BTW, for context when I claimed to be a “subject matter expert” above, I work at AWS in Professional Services, code most days using the AWS API and I would have never thought of the solution it gave me.
That sounds pretty damn human to me.
1. AN AI MODEL IS GIVEN ENOUGH CAPACITY to capture (some of) our human perspective, a snapshot of our world as reflected in its training data. <== We've been here for a while
2. AN AI MODEL IS GIVEN ENOUGH CAPACITY to fabulate and imagine things. <== We're unambiguously here now
The fabulations are of a charmingly naive "predict the most probable next token" sort for now, with chatGPT. But even as a future model is (inevitably) given the ability to probe and correct its errors, the initial direction of its fabulations will still reflect that "inception worldview" snapshot.

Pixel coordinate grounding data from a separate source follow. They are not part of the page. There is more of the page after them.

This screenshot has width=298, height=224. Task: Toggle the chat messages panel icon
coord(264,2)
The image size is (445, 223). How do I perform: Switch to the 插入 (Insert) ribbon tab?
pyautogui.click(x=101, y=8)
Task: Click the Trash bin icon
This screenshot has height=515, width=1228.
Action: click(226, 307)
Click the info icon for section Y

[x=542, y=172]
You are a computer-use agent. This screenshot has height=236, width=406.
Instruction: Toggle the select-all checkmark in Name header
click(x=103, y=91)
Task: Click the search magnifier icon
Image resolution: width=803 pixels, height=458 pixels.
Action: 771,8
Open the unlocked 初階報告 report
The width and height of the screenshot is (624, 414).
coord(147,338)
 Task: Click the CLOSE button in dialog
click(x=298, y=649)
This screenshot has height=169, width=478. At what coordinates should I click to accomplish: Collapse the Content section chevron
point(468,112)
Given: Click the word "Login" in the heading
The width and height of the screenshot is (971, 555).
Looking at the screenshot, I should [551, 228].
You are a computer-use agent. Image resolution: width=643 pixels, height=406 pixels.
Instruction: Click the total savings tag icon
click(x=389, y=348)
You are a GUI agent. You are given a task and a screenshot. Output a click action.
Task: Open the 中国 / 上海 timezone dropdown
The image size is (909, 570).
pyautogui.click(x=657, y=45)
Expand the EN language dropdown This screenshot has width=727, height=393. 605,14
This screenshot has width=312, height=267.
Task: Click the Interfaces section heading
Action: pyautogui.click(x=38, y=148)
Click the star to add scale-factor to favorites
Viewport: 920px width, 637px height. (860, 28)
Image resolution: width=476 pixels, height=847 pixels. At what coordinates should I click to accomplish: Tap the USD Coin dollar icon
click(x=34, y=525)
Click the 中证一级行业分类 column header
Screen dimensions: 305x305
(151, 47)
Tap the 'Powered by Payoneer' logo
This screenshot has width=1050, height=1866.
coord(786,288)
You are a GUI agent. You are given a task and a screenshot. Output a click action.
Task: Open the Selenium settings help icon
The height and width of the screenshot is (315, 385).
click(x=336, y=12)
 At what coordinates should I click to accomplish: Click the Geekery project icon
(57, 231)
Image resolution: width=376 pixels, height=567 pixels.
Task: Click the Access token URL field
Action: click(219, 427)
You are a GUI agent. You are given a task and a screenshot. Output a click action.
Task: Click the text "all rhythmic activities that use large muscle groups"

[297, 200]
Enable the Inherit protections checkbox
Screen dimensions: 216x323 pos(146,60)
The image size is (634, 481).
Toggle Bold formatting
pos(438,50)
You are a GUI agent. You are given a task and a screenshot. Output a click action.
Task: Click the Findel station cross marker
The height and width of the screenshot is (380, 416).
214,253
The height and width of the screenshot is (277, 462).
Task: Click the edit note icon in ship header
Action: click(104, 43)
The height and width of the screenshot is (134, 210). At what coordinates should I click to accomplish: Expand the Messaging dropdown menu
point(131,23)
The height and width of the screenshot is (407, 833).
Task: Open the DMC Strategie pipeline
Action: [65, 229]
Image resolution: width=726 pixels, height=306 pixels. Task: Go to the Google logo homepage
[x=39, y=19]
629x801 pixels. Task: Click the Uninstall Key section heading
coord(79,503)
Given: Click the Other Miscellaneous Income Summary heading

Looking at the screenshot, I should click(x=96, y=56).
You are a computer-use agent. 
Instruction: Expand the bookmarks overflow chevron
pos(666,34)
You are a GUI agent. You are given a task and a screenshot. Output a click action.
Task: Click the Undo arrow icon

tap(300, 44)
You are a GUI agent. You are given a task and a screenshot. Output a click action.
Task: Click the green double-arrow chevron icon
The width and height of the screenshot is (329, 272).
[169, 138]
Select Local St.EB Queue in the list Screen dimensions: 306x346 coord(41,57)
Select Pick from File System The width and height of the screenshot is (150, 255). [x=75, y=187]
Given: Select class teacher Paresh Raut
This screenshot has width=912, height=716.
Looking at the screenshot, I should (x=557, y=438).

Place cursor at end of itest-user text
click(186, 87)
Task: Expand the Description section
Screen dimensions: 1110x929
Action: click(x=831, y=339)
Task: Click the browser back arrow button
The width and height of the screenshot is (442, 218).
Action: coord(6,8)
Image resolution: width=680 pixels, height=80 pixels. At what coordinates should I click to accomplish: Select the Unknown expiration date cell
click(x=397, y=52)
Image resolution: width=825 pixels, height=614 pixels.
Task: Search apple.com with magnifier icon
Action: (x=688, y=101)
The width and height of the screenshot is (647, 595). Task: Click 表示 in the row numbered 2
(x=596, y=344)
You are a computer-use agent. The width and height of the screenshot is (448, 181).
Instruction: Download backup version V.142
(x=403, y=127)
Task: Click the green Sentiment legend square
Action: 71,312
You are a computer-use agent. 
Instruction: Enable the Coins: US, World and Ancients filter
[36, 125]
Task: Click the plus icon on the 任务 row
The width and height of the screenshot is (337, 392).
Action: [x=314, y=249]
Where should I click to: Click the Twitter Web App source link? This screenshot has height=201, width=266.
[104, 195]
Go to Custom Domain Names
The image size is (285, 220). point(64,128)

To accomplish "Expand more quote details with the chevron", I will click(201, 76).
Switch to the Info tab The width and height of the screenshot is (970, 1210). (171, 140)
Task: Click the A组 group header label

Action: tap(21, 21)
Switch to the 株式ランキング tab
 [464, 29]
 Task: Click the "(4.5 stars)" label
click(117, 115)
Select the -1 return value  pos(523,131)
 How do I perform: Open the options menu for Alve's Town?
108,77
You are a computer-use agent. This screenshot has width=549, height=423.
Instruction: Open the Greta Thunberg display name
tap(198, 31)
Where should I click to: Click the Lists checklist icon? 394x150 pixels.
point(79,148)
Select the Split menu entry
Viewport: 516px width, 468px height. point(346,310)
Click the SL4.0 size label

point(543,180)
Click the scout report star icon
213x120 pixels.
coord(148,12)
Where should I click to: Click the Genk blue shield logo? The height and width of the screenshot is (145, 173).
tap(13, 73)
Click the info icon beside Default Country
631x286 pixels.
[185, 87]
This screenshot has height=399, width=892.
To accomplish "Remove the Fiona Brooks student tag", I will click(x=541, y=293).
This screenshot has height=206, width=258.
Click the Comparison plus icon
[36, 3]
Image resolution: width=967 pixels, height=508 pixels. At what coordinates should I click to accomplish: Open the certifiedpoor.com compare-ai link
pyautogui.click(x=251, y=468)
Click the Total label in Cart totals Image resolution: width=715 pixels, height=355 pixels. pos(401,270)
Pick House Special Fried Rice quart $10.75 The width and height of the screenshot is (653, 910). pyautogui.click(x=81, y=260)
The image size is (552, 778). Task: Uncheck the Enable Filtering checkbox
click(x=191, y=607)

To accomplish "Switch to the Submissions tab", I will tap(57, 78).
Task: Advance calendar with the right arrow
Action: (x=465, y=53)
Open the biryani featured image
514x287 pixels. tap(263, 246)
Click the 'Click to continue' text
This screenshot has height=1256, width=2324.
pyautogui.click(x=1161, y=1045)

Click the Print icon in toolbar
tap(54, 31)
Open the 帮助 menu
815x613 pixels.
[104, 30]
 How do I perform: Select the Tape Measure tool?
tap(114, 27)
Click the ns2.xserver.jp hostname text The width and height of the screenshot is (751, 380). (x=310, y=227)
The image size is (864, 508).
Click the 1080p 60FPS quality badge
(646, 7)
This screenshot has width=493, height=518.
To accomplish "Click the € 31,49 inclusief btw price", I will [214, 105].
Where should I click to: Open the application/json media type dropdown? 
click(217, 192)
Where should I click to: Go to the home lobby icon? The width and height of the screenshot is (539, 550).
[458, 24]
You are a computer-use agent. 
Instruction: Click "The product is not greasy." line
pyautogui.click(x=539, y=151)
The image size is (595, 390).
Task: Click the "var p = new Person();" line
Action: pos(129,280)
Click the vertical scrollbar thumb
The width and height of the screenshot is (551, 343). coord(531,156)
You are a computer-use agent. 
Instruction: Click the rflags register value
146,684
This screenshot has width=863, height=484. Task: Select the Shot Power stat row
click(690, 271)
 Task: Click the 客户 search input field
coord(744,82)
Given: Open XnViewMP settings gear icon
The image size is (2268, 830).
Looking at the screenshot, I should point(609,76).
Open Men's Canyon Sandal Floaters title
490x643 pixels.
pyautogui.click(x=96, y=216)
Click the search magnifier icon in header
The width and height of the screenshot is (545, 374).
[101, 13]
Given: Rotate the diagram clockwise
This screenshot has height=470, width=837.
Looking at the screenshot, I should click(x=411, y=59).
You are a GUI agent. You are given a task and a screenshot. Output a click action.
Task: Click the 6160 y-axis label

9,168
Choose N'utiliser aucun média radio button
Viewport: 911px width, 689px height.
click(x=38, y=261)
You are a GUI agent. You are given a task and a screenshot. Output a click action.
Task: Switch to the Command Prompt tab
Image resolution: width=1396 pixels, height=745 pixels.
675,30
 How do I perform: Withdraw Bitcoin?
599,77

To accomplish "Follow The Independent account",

For example, if a particular fashion trend or political view was popular around the time the model was trained (with training data typically skewing toward the "recent", simply because "recent" is when most digital data will have been produced), that model can be expected to fabulate along the lines of that imprinted political view.
3. AN AI MODEL IS GIVEN ENOUGH CAPACITY to make the is-vs-ought choice between "CORRECT ITSELF" = adapt to the world; or "CORRECT THE WORLD" = imprint its worldview back onto the world (probably indirectly through humans paying attention to its outputs and acting as actuators, but that makes no difference). <== We're getting there rapidly
Will it be more reasonable or unreasonable?
And which mode wins out long-term, be more energy efficient in that entropic struggle for survival that all physical systems go through?
One thing I noticed, it’s either trained naturally or tweaked by humans not to be political or say anything controversial. I asked if a simple question “Does open door have a good business model”. It punted like any good politician.